» Assigned task:
Reading through the lines below, count those that include the string "iMac"; the answer is that number and nothing else.

-------- Given records

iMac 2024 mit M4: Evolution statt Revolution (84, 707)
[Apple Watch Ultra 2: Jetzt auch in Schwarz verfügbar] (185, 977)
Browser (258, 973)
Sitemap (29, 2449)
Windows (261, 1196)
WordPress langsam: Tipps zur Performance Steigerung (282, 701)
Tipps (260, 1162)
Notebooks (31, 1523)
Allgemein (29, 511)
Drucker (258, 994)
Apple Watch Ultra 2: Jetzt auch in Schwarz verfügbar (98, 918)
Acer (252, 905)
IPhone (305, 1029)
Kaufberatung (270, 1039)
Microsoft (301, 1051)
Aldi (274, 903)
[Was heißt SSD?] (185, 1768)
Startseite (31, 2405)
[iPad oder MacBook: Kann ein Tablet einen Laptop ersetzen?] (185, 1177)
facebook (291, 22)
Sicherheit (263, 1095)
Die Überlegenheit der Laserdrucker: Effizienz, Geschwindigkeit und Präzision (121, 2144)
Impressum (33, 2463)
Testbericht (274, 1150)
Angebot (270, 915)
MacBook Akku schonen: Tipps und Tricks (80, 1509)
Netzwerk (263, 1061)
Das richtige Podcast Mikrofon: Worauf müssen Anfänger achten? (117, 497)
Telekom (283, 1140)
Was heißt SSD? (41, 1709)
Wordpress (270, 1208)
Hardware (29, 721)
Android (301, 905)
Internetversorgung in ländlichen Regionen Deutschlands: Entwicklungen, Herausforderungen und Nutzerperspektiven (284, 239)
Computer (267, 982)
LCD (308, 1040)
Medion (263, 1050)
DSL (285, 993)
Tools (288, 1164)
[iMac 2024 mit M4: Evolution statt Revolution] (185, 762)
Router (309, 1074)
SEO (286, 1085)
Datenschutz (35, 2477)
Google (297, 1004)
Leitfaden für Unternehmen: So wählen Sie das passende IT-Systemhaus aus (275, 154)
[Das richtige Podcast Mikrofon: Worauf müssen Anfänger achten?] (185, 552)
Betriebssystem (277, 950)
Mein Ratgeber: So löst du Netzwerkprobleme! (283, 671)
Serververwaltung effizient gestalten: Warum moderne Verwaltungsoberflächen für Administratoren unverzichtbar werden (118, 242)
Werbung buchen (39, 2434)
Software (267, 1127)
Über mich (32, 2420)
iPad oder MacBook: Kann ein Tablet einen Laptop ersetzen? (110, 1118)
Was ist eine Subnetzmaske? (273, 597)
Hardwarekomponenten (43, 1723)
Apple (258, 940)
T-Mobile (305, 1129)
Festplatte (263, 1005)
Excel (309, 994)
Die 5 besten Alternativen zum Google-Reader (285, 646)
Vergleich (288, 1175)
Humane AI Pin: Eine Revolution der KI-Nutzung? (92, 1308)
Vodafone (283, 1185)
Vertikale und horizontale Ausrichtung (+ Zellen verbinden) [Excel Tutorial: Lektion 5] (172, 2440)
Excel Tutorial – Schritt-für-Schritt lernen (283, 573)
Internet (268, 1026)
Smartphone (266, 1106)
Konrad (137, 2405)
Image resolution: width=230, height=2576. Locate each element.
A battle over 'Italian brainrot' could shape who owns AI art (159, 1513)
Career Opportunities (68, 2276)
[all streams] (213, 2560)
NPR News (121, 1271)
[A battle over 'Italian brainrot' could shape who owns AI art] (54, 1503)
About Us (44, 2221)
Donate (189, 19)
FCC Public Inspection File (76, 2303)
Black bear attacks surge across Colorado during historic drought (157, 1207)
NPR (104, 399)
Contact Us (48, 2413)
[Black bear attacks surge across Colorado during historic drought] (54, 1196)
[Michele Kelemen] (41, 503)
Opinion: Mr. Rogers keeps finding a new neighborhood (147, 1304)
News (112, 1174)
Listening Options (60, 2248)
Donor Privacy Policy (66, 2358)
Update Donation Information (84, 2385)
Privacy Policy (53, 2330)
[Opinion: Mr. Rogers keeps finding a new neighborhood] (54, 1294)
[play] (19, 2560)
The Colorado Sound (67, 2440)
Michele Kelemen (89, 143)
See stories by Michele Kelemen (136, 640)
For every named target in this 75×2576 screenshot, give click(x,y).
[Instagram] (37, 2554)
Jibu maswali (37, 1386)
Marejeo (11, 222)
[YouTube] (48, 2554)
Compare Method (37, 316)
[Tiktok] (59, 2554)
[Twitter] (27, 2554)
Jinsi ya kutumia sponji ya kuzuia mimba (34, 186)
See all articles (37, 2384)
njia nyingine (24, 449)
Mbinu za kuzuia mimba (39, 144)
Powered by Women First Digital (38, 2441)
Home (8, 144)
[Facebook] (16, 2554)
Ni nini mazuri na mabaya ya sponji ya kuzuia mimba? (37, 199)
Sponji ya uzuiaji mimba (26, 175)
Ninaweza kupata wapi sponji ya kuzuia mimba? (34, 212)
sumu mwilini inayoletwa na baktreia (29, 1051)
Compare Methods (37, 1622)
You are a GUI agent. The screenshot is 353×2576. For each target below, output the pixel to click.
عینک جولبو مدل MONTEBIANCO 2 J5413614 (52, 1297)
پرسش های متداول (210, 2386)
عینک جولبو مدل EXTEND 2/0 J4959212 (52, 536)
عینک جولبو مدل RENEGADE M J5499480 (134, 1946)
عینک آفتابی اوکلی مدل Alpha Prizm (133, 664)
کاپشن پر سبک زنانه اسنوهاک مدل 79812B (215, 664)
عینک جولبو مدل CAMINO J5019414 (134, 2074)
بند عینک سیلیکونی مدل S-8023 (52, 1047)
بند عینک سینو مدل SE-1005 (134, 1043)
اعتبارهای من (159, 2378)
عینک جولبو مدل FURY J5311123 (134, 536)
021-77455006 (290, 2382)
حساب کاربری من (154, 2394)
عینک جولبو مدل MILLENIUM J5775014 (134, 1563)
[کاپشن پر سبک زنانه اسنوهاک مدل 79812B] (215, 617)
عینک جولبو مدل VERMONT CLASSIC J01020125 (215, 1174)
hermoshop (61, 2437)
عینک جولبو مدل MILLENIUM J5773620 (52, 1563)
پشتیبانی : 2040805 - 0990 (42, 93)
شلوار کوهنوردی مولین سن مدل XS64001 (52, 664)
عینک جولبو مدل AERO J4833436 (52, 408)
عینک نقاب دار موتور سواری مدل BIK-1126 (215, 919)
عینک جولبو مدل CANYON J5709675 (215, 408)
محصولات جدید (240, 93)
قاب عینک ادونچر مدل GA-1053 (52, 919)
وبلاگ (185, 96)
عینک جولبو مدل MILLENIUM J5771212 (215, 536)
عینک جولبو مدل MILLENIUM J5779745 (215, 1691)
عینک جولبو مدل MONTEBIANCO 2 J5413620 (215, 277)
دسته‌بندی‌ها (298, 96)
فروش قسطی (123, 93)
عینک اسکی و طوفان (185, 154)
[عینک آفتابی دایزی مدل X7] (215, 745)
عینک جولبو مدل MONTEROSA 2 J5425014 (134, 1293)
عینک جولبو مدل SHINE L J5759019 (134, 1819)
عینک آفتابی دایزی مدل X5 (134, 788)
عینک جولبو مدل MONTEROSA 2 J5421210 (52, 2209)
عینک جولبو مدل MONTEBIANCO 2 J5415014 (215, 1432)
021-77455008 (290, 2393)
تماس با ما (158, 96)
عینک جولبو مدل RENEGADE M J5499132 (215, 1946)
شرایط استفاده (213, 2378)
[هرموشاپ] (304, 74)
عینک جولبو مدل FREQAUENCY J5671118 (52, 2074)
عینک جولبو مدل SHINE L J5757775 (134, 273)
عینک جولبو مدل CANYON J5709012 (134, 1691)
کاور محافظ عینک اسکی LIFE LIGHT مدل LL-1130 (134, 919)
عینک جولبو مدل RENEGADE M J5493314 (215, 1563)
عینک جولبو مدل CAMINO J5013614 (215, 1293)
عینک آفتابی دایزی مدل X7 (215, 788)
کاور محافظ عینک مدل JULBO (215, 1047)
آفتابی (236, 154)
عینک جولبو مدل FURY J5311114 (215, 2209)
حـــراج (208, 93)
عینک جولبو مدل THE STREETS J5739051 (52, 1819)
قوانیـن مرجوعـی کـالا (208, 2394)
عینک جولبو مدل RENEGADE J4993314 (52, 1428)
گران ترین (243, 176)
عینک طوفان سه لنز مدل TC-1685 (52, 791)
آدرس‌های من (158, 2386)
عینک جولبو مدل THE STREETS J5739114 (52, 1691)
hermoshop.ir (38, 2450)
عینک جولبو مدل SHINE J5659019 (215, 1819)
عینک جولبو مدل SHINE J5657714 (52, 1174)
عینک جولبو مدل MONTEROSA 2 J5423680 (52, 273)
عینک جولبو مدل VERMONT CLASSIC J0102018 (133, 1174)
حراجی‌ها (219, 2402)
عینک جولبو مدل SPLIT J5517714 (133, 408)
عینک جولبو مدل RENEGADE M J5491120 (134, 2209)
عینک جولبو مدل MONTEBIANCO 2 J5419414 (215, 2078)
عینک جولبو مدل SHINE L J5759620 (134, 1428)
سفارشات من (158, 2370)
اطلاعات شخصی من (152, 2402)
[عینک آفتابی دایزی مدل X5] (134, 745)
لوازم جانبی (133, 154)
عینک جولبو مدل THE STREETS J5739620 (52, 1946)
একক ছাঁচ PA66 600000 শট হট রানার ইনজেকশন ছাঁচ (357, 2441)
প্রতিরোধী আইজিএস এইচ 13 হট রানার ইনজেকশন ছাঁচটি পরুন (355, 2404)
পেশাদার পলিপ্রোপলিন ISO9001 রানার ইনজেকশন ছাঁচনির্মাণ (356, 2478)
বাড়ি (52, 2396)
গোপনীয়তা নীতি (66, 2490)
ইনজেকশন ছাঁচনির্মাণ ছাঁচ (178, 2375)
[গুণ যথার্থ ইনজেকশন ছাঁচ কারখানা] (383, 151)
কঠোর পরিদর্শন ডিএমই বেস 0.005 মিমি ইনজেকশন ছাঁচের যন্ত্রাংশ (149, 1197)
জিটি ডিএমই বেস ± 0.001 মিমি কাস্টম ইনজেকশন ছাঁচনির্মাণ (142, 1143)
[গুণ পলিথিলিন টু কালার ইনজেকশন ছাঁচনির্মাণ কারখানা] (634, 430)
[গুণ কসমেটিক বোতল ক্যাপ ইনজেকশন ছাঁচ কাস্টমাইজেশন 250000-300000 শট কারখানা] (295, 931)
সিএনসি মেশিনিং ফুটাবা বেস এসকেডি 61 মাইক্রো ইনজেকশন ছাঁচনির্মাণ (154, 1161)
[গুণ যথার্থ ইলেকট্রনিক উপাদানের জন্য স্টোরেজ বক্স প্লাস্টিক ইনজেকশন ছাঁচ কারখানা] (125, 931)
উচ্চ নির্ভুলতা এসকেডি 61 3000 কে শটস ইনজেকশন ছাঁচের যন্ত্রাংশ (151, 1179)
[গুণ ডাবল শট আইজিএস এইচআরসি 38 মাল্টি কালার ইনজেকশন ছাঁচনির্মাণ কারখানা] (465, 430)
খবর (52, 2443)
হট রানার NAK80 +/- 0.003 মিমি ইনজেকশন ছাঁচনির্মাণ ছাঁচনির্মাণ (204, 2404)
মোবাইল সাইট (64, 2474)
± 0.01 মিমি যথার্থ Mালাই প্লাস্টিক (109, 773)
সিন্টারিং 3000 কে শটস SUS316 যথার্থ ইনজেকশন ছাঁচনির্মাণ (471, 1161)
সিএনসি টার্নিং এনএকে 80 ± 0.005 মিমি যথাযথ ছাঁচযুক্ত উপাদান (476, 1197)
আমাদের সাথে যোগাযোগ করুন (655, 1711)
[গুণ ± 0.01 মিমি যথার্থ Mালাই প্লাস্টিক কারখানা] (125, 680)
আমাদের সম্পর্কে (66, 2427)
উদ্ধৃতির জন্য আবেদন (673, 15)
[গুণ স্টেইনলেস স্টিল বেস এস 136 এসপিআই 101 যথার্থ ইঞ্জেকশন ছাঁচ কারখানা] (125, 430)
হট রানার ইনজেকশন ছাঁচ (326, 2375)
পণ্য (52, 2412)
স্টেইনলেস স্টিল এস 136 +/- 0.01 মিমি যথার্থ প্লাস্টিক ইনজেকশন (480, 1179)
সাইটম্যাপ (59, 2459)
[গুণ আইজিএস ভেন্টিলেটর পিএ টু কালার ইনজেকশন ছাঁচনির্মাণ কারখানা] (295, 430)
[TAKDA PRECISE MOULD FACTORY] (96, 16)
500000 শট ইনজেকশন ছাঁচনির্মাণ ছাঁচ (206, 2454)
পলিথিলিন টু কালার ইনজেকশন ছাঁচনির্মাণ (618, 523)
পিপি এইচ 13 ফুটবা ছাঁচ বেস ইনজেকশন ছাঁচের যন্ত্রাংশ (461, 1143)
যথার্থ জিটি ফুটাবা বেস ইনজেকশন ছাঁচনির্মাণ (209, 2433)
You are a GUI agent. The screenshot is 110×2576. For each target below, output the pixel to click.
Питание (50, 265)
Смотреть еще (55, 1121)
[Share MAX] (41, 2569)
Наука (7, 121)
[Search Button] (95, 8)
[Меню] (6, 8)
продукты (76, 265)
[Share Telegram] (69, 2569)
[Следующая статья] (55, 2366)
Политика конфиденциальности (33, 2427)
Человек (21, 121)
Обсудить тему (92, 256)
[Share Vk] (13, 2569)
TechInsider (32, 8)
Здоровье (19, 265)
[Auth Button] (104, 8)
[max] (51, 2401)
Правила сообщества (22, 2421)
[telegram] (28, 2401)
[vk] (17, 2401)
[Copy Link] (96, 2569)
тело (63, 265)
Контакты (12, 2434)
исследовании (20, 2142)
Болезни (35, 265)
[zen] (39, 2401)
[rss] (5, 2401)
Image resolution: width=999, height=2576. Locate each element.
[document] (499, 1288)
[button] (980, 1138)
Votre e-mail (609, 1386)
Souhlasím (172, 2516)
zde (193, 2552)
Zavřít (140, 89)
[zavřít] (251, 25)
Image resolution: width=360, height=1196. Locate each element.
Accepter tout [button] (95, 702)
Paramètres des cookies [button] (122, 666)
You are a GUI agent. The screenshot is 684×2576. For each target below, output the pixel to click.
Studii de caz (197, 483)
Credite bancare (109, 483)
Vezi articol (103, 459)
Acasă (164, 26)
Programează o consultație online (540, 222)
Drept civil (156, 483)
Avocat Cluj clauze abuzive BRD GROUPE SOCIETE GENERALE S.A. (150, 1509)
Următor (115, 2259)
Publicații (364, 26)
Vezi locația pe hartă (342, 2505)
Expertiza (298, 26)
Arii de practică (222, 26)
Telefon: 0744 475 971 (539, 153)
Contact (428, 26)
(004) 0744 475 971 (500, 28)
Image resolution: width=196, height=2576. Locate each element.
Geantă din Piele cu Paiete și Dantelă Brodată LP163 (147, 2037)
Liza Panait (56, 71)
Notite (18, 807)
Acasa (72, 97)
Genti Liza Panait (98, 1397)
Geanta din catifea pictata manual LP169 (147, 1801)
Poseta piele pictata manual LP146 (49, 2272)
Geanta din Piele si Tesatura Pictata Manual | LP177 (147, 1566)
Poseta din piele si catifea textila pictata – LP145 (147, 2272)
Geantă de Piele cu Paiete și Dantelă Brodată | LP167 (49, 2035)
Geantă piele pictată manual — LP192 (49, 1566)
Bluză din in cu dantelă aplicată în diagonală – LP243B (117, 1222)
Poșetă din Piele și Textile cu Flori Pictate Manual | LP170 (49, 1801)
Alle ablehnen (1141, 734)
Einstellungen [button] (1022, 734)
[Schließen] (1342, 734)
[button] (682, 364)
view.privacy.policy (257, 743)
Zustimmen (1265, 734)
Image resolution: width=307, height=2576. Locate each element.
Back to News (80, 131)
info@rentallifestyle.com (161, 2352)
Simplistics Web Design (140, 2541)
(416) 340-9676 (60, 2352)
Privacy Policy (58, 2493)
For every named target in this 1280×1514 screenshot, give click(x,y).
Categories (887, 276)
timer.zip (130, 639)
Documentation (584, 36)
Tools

----------------

» Result:
2